Reading Excel XML files

  • Thread starter Thread starter Terry Olsen
  • Start date Start date
T

Terry Olsen

Is there any way to connect to and query Excel files that are in XML format?
I've not run into these before but now I've got these files that have the
..xls extension but are actually XML files. I've read in other discussions
about this where the advice was to open them in Excel and save them in Excel
(.xls) format. That isn't feasable here because these files are
automatically generated by reporting software and I need to query the data
to show only the data that pertains to my local group.

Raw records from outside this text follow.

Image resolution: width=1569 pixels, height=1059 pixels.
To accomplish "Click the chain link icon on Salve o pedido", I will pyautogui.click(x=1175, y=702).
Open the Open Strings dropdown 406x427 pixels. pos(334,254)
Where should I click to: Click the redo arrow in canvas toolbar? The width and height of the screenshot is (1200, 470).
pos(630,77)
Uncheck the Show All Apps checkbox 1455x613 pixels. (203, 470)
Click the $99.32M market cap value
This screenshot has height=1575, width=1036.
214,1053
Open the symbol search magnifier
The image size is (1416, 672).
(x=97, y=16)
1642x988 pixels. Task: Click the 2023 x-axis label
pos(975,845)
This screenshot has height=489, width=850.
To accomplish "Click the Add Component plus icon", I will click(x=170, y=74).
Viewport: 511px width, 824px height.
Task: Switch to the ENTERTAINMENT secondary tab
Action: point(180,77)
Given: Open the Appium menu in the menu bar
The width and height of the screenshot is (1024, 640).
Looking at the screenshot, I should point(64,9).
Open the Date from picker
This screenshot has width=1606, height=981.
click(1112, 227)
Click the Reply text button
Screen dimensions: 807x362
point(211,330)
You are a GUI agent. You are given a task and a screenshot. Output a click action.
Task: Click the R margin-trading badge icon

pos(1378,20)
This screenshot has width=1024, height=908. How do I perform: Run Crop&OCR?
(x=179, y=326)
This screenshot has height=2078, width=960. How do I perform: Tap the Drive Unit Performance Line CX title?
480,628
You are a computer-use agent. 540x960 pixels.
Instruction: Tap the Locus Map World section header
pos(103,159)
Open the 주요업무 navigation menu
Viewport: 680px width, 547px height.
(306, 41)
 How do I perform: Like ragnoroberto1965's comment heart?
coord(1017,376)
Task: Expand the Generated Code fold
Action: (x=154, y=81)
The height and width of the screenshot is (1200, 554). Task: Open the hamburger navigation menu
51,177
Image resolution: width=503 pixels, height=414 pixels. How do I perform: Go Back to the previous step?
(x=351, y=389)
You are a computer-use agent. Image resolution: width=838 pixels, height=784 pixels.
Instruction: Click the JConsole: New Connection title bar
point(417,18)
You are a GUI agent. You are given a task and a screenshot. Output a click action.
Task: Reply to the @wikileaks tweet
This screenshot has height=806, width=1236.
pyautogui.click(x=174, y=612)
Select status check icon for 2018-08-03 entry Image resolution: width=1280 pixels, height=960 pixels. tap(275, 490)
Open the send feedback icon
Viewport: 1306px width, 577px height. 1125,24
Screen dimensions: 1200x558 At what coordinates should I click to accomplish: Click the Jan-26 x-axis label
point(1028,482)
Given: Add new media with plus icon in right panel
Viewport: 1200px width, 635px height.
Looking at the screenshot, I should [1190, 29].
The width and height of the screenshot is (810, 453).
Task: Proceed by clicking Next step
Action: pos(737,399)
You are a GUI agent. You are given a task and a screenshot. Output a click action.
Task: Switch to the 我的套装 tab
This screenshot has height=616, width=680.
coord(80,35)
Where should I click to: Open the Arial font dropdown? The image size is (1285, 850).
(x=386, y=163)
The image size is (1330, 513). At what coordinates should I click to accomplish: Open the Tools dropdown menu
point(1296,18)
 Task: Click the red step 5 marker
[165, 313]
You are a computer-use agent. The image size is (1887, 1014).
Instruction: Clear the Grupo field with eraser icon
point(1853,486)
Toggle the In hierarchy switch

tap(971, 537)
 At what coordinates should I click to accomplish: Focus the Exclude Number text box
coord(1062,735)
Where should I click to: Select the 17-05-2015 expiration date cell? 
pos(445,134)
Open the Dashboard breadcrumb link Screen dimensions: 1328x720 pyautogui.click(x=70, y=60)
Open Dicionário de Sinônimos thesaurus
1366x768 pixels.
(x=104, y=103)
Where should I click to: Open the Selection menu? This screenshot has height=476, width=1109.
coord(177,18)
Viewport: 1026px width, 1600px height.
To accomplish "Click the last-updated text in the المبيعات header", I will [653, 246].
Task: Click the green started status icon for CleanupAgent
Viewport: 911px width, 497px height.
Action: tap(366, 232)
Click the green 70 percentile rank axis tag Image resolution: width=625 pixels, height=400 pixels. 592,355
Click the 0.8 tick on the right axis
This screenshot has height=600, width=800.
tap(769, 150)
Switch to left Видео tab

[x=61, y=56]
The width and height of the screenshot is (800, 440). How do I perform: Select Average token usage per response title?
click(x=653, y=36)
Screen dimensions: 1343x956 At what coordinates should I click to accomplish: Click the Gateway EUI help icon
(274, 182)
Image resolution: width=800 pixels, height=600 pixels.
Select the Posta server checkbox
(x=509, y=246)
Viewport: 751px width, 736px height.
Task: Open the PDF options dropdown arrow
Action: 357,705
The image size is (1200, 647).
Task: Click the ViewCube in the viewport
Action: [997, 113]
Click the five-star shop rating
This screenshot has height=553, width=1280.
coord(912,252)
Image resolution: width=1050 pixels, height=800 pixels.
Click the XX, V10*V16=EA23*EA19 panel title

Is there a driver or connection string that will allow OleDb to recognize
these files? Or am I stuck with parsing them with the XML namespace?
 
The Jet Engine (that runs Access) can also be used to get data from Excel.
There are some limitations, of course, as the data in the sheet really has
to adhere to a table type format. If your software has tons of formatting,
it can be problematic. For pure tabular type data, each sheet is like a
table. Check out www.connectionstrings.com for the correct format of conn
string for Excel.

Can you query the XML? Certainly, but I would search and see if someone has
already mapped through the schema for the proper XPath for the start of the
data. Once you can find the root node for the data you desire, yanking it
out is a piece of cake.

--
Gregory A. Beamer
MVP; MCP: +I, SE, SD, DBA
http://gregorybeamer.spaces.live.com
Co-author: Microsoft Expression Web Bible (upcoming)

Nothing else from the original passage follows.